:: Excerpted text ::
=== Section Start ===

Caffeine gains popularity among kids

Kids today are throwing down their soda cans and reaching for coffee and high-energy drinks instead as their caffeine-loaded drink of choice, a study from the U.S. Centers for Disease Control and Prevention finds.

"You might expect that caffeine intake decreased, since so much of the caffeine kids drink comes from soda," said the study's lead author, Amy Branum, a statistician at the CDC's National Center for Health Statistics in a statement. "But what we saw is that these decreases in soda were offset by increases in coffee and energy drinks."

Branum notes that five years ago no one was even talking about energy drinks, and now they are a fraction (6 percent) of the overall amount of caffeine consumed by young kids.

The report, published in the journal Pediatrics, estimated that 73 percent of children in the U.S. guzzle some amount of caffeine per day.

Soda is still the major source of caffeine intake, but the proportion has decreased from 62 percent to 38 percent, and to compensate, kids are now gravitating toward coffee. The amount of caffeine kids get from coffee rose from 10 percent in 2000 to 24 percent in 2010, the researchers learned.

=== Section End ===

:: Exercise 1 ::
Answer these questions using the article on children's caffeine intake:
(a) Who is the study's lead author, and what is her position?
(b) In which journal was the report published?
(c) How did the share of kids' caffeine that comes from coffee change between 2000 and 2010?
:: Exercise 2 ::
Extend the article on kids' caffeine intake with a few more paragraphs that follow on from its final sentence.

(Collected data)
=== Section Start ===

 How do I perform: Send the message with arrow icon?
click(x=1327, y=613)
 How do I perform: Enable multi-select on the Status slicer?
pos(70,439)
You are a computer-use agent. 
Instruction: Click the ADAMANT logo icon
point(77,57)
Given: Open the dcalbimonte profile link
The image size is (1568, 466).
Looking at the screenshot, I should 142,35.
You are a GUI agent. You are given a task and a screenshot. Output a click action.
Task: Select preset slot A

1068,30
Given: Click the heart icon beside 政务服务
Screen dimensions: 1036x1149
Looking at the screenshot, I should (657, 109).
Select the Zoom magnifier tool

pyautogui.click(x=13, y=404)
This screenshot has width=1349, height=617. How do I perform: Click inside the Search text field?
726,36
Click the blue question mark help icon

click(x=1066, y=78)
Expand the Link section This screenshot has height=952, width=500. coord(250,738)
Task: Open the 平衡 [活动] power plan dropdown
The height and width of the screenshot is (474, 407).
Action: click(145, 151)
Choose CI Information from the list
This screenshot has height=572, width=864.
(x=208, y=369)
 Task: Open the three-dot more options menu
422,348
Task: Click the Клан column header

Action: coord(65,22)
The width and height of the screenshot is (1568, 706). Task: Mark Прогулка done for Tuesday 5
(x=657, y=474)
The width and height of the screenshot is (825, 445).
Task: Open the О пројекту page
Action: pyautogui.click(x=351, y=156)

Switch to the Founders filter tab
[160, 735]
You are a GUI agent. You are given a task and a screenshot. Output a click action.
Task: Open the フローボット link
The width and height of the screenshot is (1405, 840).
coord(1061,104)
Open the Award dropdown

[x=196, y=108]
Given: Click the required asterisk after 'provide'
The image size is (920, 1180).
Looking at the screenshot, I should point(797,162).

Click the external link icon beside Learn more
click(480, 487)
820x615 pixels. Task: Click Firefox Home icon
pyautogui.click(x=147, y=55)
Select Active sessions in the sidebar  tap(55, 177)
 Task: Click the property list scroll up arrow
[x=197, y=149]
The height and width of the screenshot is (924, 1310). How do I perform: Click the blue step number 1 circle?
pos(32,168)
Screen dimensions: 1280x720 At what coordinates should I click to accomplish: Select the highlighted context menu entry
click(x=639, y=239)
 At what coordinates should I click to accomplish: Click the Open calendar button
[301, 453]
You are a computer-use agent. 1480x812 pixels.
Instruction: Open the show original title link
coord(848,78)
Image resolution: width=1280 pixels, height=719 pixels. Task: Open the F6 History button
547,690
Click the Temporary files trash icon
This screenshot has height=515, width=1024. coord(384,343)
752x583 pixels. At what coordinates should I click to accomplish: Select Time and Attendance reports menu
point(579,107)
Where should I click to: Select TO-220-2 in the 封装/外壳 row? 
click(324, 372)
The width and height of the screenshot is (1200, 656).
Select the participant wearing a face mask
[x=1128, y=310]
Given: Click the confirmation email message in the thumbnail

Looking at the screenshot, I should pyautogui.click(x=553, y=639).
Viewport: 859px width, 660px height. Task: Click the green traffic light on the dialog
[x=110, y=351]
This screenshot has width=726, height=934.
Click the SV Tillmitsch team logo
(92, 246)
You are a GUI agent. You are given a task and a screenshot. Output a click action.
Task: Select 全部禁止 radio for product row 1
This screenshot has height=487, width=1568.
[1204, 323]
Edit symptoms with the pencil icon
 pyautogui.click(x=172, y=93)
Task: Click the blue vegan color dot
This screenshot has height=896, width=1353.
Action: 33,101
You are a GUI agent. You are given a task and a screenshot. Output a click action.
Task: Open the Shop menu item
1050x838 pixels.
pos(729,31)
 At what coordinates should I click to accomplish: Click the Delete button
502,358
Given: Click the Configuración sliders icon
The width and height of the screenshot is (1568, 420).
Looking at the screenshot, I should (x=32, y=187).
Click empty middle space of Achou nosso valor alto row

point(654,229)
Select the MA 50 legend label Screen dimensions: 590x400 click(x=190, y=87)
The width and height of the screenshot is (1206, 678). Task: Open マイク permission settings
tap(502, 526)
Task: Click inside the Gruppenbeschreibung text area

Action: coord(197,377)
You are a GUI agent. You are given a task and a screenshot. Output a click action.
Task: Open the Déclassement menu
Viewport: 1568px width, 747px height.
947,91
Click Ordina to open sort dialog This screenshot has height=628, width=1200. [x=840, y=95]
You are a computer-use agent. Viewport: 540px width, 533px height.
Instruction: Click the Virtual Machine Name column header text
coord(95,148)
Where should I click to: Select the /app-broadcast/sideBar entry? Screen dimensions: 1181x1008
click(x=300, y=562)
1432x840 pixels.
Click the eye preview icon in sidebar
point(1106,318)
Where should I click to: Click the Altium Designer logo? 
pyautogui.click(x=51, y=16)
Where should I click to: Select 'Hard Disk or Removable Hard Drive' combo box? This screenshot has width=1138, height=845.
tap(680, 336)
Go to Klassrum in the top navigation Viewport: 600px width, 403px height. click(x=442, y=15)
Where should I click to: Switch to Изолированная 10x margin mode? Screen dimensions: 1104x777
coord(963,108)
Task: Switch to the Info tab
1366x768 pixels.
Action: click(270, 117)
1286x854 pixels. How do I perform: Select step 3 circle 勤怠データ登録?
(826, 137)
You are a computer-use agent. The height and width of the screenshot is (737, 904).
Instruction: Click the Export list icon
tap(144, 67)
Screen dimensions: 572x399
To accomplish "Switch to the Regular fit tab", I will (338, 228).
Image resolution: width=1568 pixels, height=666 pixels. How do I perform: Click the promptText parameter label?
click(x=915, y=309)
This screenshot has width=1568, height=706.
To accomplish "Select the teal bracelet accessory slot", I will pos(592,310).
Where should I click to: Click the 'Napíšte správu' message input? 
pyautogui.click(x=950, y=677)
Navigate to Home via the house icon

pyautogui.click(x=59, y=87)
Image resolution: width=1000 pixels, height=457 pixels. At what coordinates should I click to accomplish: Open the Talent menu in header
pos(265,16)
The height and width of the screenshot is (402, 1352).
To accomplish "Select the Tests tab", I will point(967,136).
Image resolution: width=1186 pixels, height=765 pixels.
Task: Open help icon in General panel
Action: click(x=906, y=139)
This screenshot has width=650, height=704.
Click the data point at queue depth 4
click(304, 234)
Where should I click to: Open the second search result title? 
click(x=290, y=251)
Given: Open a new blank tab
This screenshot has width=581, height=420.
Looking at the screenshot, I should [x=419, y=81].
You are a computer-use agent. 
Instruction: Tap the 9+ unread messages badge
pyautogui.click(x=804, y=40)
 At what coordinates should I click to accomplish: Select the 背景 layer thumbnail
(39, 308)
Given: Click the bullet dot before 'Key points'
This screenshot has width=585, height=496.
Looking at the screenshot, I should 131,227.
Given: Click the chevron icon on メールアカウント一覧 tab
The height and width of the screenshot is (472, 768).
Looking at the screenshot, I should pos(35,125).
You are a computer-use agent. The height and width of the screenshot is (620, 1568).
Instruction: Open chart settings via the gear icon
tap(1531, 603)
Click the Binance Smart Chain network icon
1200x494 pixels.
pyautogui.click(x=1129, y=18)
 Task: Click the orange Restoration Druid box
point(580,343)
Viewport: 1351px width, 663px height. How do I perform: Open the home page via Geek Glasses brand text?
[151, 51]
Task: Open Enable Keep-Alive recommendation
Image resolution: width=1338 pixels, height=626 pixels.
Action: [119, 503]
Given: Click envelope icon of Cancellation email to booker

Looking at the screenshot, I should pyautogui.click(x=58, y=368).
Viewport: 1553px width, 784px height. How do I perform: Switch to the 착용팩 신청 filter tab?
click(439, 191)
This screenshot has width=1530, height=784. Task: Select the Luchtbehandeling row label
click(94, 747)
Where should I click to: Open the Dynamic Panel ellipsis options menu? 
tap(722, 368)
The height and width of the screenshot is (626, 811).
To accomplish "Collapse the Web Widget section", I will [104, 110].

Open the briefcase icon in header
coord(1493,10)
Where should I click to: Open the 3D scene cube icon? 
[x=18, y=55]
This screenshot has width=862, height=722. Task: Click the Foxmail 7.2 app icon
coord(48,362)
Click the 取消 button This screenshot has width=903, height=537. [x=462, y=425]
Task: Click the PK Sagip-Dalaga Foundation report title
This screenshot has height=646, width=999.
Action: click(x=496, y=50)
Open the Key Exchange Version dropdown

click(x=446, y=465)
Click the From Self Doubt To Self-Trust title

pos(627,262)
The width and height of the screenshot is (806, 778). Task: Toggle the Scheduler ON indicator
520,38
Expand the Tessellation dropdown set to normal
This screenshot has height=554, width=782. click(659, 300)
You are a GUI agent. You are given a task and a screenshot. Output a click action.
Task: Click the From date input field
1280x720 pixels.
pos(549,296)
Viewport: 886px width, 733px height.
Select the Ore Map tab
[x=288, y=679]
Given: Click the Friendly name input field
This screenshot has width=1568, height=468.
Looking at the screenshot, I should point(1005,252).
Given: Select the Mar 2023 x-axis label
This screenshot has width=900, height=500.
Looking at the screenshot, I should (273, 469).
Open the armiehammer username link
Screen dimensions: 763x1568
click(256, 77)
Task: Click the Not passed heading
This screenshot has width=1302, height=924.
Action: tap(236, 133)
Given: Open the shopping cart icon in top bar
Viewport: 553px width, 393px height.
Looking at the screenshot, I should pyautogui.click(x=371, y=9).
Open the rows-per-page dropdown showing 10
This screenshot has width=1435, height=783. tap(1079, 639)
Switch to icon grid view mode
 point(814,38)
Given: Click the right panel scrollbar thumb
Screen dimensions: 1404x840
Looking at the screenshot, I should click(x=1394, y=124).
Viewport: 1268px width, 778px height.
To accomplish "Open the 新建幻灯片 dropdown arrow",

=== Section End ===

:: Expected answer 1 ::
(a) Amy Branum, a statistician at the CDC's National Center for Health Statistics.
(b) Pediatrics.
(c) It rose from 10 percent in 2000 to 24 percent in 2010.

:: Expected answer 2 ::
Barnum worries about what these numbers can mean for kids' health.

"The biggest concern is that there are a lot of questions about how much is too much, and what the adverse effects are," she said in a statement.

Dr. Marielys Rodriguez Varela, a pediatrician at Miami Children's Hospital, is another expert working to bring attention to its possible side effects, like rapid heartbeat, high blood pressure and anxiety - not to mention how it can lead to obesity, a hot-button topic concerning children these days.

The study's team suggests the caffeine-charged kids lean toward drinking water or juice instead.